Braised chicken recipe
This recipe can be adapted for cooking in a slow cooker (lowest carbon), on the hob or in the oven if you are switching it on to cook something else. Our warming summers means sweet potatoes are becoming a more popular homegrown crop, but you can substitute new potatoes if you prefer.
Ingredients
- 1 tbsp Olive oil
- 1 kg Chicken thigh fillets, halved crossways
- 1 Large bulb fennel, thinly sliced
- 6 Sprigs lemon thyme
- 2 Garlic cloves, crushed
- 200 ml Dry white wine
- 2 tbsp Wholegrain mustard
- 400 g Sweet potato, peeled, roughly chopped
- 200 ml Chicken stock
- 100 ml Thick cream
Details
- Cuisine: British
- Recipe Type: Main
- Difficulty: Easy
- Preparation Time: 20 mins
- Cooking Time: 50 mins
- Serves: 6
Step-by-step
- Heat oil in a frying pan over medium high heat. Add chicken. Cook for 2 minutes each side or until golden. Remove to a plate.

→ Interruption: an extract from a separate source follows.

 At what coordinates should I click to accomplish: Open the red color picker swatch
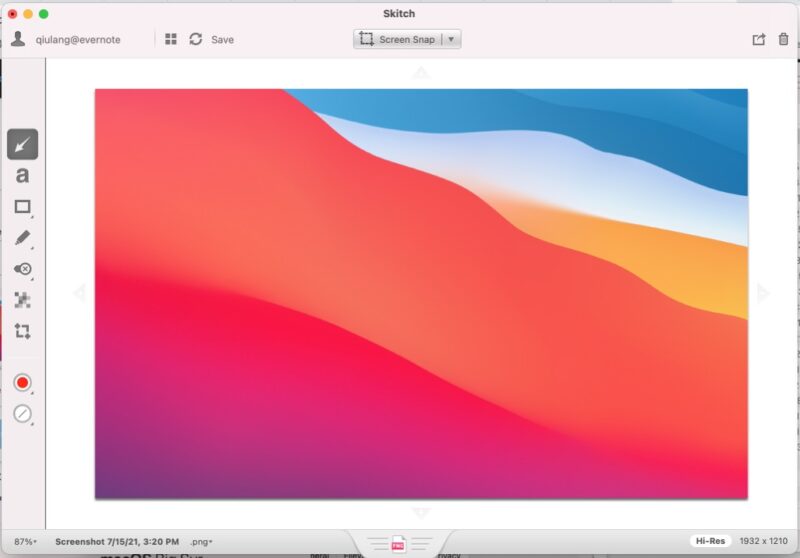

- Add fennel, thyme and garlic to pan. Cook, stirring, for 5 minutes or until soft. Add wine and mustard. Cook for 3 minutes. Add sweet potato and stock. Bring to the boil.
- Return chicken to pan. Cover and reduce heat to low. Simmer for 30 minutes. Add cream. Cook, stirring, for 5 minutes (do not return to the boil as sauce might split).